-- TASK PROMPT --
Pick up the article about the withdrawn Sandstone Solar Project application and carry it on past its last sentence.

-- TEXT UNDER STUDY --
□ □ □ □

BREAKING: Sandstone Solar Power Tower Project Application Withdrawn
March 4, 2019 - Tonopah NV - We suspected something was up when Kevin Smith, CEO of SolarReserve resigned from the company he founded.
This, after years of cost overruns, bursting pipes and welding seams, and other porblems on the massive Crescent Dunes solar power tower that uses molten salt through its entire system: from tower reciver heated by solar energy, to the two molten salt tanks where this heat energy is transferred to conventional water-steam turbines to generate electricity for the gird.
SolarReserve had banked on infrastructure funding, or some other federal subsify, to build it's proposed super-massive ten additional solar power towers on public land adjacent to the Crescent Dunes Solar Project.
Smith was an original power tower engineer from the 1980s. He jumped ship to work with the fossil fuel company BP's solar arm, Lightsource BP. Which developes photovoltaic solar projects--not a good recommendation for Concentrated Solar Thermal technology.
We have been closely tracking this project, to the point of sending in numerous Freedom of Information Act requests, since the existing project has been controversial in the number of bird kills due to its intense solar flux.
Today, after an inquiry, the Bureau of Land Management confirmed to us in an email that the Sandstone Solar Project had withdrawn its application. No details were provided.
This will have major implications for any future renewable energy portfolio standard and New Green Deal, as hopes pinned on storing eneregy generated from solar power on expensive and problem-ridden molten salt tanks built to larger scale have suffered a setback.
We support renewable energy in the built environment, on rooftops, over parking lots, and using battery storage paired with photovoltaic panels.
Proposed Right-of-Way
November 3, 2017 - This is the Google Earth KML File map of the proposed Sandstone Solar Project - the ten solar tower project proposed to be built by Solar Reserve in Big Smokey Valley, Nevada on 22,000 acres of BLM lands north of Tonopah. The small circle in the middle is the existing Crescent Dunes Solar Project. The project is so large it hugs the boundaries of the national forests! This project will most likely kill an unprecedented number of birds in the region through radiant solar flux. It will also most likely cause issues with military radar and visual resources.

□ □ □ □

-- MATERIAL SHOWN --

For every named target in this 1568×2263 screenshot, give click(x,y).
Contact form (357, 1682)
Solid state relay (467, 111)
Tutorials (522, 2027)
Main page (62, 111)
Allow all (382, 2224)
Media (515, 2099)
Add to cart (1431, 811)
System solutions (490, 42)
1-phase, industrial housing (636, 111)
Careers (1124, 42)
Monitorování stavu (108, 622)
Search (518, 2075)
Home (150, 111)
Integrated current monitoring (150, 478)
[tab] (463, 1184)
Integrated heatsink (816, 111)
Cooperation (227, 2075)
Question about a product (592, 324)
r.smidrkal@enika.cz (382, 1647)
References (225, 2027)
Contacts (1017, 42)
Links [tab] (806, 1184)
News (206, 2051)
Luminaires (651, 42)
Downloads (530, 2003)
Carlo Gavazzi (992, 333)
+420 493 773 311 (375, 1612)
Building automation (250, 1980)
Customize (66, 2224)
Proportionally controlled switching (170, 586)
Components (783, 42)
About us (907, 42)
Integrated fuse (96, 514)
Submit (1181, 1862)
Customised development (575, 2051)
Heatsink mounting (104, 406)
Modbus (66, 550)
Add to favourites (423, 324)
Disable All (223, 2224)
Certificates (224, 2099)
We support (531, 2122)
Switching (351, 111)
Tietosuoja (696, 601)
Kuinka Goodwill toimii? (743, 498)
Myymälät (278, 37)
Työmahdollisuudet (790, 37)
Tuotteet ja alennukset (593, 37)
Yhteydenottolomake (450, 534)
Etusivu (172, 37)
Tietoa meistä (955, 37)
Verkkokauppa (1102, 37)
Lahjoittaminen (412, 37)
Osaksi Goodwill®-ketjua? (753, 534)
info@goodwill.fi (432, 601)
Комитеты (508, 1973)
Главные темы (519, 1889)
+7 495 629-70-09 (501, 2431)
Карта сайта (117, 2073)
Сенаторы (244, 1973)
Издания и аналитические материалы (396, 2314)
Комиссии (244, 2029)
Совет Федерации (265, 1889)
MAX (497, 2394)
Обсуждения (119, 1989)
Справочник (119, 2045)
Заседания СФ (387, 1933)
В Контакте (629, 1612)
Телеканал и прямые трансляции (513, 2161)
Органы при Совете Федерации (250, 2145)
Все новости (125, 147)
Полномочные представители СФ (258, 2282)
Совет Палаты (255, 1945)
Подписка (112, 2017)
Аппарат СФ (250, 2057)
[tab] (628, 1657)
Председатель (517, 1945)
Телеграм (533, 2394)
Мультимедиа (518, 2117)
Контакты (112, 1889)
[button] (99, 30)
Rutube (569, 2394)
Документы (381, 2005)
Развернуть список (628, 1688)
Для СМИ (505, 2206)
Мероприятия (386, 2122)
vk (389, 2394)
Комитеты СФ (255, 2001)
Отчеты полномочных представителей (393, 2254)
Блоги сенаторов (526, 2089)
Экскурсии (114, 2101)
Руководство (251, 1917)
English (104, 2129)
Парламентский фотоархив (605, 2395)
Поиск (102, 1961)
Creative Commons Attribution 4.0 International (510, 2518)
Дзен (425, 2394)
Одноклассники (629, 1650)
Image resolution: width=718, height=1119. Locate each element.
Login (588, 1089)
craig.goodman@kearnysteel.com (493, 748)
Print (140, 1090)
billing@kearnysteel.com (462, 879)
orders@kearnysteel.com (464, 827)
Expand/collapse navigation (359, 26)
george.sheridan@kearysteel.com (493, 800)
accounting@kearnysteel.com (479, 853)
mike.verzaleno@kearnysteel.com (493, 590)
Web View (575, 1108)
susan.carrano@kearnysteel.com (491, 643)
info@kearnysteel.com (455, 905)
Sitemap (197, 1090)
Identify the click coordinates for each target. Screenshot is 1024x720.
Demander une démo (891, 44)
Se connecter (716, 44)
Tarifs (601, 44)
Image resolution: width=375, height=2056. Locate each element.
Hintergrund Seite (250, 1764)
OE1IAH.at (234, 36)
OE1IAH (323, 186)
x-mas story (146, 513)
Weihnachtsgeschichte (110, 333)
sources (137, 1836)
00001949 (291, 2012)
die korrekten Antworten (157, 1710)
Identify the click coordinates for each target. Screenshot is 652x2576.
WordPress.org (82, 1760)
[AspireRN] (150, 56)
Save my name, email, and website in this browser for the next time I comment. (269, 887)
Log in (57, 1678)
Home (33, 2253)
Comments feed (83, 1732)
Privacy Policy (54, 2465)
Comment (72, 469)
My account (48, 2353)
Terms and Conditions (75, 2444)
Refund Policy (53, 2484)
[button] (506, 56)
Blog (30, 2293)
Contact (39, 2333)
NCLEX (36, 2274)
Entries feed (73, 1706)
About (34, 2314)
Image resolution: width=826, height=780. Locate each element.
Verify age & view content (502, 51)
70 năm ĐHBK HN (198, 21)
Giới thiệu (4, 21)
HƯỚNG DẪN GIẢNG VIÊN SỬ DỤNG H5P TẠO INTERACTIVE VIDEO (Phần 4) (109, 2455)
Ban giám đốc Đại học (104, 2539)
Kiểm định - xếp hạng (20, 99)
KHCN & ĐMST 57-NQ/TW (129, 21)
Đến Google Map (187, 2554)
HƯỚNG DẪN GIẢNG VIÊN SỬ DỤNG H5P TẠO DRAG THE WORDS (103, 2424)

□ □ □ □

-- RESULT OF THE TASK --
^This map shows the present Crescent Dunes Solar Energy Project in red, and the Miller's Solar Energy Zone in hatched lines to the southwest.
See The Las Vegas Review Journal article for more: https://www.reviewjournal.com/business/energy/developer-of-huge-solar-array-near-tonopah-wants-to-build-10-more/
Sandstone Solar Energy Project Proposed
^The Crescent Dunes solar power tower in operation.
October 23, 2017 - Tonopah NV - On September 3 we attended a Nye County Commission meeting in Tonopah, where SolarReserve CEO Kevin Smith was in attendance to pitch his proposed Sandstone Solar Energy Project.
This is the preliminary map of the north section of the proposed 22,000 acre Sandstone North Solar Project, which would be up to a 10 tower concentrated solar thermal project located entirely on Bureau of Land Management lands (BLM), although documents obtained by Basin and Range Watch from BLM apparently indicate 8 solar power towers would be located on Variance lands designated under the Solar Programmatic Environmental Impact Statement Record of Decision; another two concentrated solar power plants/solar power towers might be in the Miller's Solar Energy Zone to the west of this, in Esmeralda County, Nevada. The map was obtained through a Freedom of Information Act Request (FOIA). See the Righ-of-Way Application for the Sandstone Solar Energy Project, Plants 1-8, submitted to the Tonopah BLM office >>here (PDF), obtained by FOIA.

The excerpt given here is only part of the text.